■ Given passage:
'''

# What do you think of the Audiocontrol EQX?



## lunchmoney (Dec 27, 2007)

I'm looking to upgrade my system, but I don't want to spend the money to go active... a friend on another forum recommended the Audiocontrol EQX, and I wanted some other opinions...

http://mobileaudiocontrol.com/product.asp?Product_Id=14162&d_Id=17612&l1=17612&l2=

I've got a 2004 Mazda 6s, and I'm using the stock HU from the bose system (the rest of the bose system has been gutted)...

I'm running a 5-channel Infinity amp (5350a), with 2 ohm Infinity Kappa 6.5's in the front doors, 2 ohm Infinity Kappa 6x8's in the rear doors, and a single 2 ohm JL Audio 12" in a sealed box in the trunk.

The upper diagram on this page shows how I am thinking of using it, the only difference being that the 3 amps are combined into 1 with my 5-channel....

http://www.mobileaudiocontrol.com/product.asp?Product_id=226061

The amp has 3 separate pre-amp input for the fronts, rears, and sub, so it should work.

I know that going fully active would be even better, but I really don't want to spend the money to do so... so this seems like a good intermediate option.

A couple more questions:

Can I run this off of the same 4 gaue power cable that is running the amp? Or will I need to run a separate power cable to the battery? (ugh)

Do I need 3 separate sets of pre-amp inputs in order to take advantage of the 3 separate sets pre-amp outputs? Or can the 3 set of pre-amp outputs use a common set of inputs (like my amp does)? Currently there is only one set of inputs coming from the headunit.

What do you think? 

Thanks guys!


----------



## Oliver (Jun 25, 2007)

I personally would not do it.


----------



## lunchmoney (Dec 27, 2007)

Hic said:


> I personally would not do it.


why not?


----------



## JeremyC (Dec 20, 2007)

The DQX isn't a bad processor. But its really limited when it comes to tuning flexability. If you want to go with audio control look at the DQS with a seprate x-over, or the DQXS


----------



## Thumper26 (Sep 23, 2005)

yeah if you're going audiocontrol, dqx or dqxs is the way to go, but you don't have time alignment, so that sucks. also, by the time you buy the remote for it you're at the price of an alpine 701 and controller.

'''

■ Dataset content:

'''

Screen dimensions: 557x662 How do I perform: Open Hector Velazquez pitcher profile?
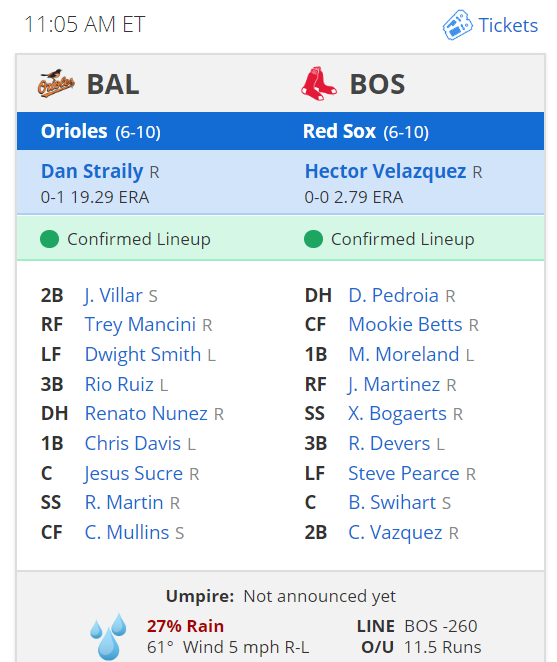click(386, 171)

'''

■ Written request A:
Set down the stretch of the Audiocontrol EQX thread from "I'm running a" through "the battery? (ugh)", word for word.
■ Written request B:
Please render this sentence from the Audiocontrol EQX thread in Spanish: "The DQX isn't a bad processor."
The listing has nothing to do with the Audiocontrol EQX thread.

■ Exercise answer A:
I'm running a 5-channel Infinity amp (5350a), with 2 ohm Infinity Kappa 6.5's in the front doors, 2 ohm Infinity Kappa 6x8's in the rear doors, and a single 2 ohm JL Audio 12" in a sealed box in the trunk.

The upper diagram on this page shows how I am thinking of using it, the only difference being that the 3 amps are combined into 1 with my 5-channel....

http://www.mobileaudiocontrol.com/product.asp?Product_id=226061

The amp has 3 separate pre-amp input for the fronts, rears, and sub, so it should work.

I know that going fully active would be even better, but I really don't want to spend the money to do so... so this seems like a good intermediate option.

A couple more questions:

Can I run this off of the same 4 gaue power cable that is running the amp? Or will I need to run a separate power cable to the battery? (ugh)

■ Exercise answer B:
El DQX no es un mal procesador.